MUSÉE 29 – EVOLUTION

Evolution explores the concepts of progress, transformation, growth, and advancement in an age when images are taking a dramatic shift in the role they play in our lives.

Photography and Coronavirus: a brief reflection

Photography and Coronavirus: a brief reflection

Katalin Száraz - Untitled, from the series Phases, 2021

Written by Angelica Cantù Rajnoldi 

Edited by Jana Massoud


Two years have passed since the Coronavirus started to spread all around the globe. Some people would even say it has only been one year, while others would claim three. During this simultaneously long and short time frame of lockdown, most of us experienced a severe distortion of time. There were no Mondays, Fridays, or Sundays. Indeed, according to a survey conducted by Dr. Ruth Ogden, a Reader in Experimental Psychology, in the UK over 80 per cent of people reported time was not passing normally during the pandemic. Some people felt time speed up while others felt it slow down. 
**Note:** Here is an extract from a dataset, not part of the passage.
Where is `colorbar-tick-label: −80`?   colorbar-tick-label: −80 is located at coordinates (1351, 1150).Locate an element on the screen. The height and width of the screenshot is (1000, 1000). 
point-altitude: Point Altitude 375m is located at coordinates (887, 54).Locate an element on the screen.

Jessica Soffiati and Gian Luca Mazza - Untitled, from the series Repeating Pattern

It was so impressive to experience the present as surreal at times and suffocating at others. Since we were cemented in our homes for a long time, the ‘sameness’ of our daily lives became redundant and difficult to deal with. In retracing this feeling of stillness, I am amazed at how relevant photography has been during this difficult period. Not only has it helped us to obtain a real depiction of what was happening on the outside, it has also re-emerged as a notable instrument for the study of ourselves, our feelings and thoughts, our desires, and our deeper intimacy, all of which we often don’t have time to contemplate in the rush and crush of modern life. 

Katalin Száraz used photography in order to give concrete documentation of her days, emotions, and illusions. In her series Phases, we see details of the domestic environment alternating with the wonderland created by her imagination in reaction to the unvariedness of her walls. 
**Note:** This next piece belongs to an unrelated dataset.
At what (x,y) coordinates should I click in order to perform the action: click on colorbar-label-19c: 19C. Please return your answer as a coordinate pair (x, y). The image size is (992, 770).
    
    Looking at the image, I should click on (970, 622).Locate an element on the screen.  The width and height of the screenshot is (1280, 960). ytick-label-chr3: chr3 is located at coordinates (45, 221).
Untitled, from the series Breathing Zone

Breathing Zone, the series by Gionatan Tecle, examines in depth the idea of social distancing as a necessity in both private and public space; we become spectators of the physical and emotional detachment that make us remember the amounts of moments we spent in silence while the light coming from the outside was reminding us we were still alive. However, Jessica Soffiati and Gian Luca Mazza with Repeating Pattern reveal a different, ironic, simple yet not obvious interpretation of the repetitive environment and the human body.  

This project, and many others like it made during the two lockdowns, gave me hope because they pushed me towards the realization that photography, that intuitive instruments, always accompany us, even in the worst moments, sometimes making us see the world differently.